══ Records for the task ══

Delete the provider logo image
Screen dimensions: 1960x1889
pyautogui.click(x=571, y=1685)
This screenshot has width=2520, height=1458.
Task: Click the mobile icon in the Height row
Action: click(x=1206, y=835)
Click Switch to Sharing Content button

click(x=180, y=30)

═══

Start to finish, transcribe the listing above exactly.

> **Solution below**:
Delete the provider logo image
Screen dimensions: 1960x1889
pyautogui.click(x=571, y=1685)
This screenshot has width=2520, height=1458.
Task: Click the mobile icon in the Height row
Action: click(x=1206, y=835)
Click Switch to Sharing Content button

click(x=180, y=30)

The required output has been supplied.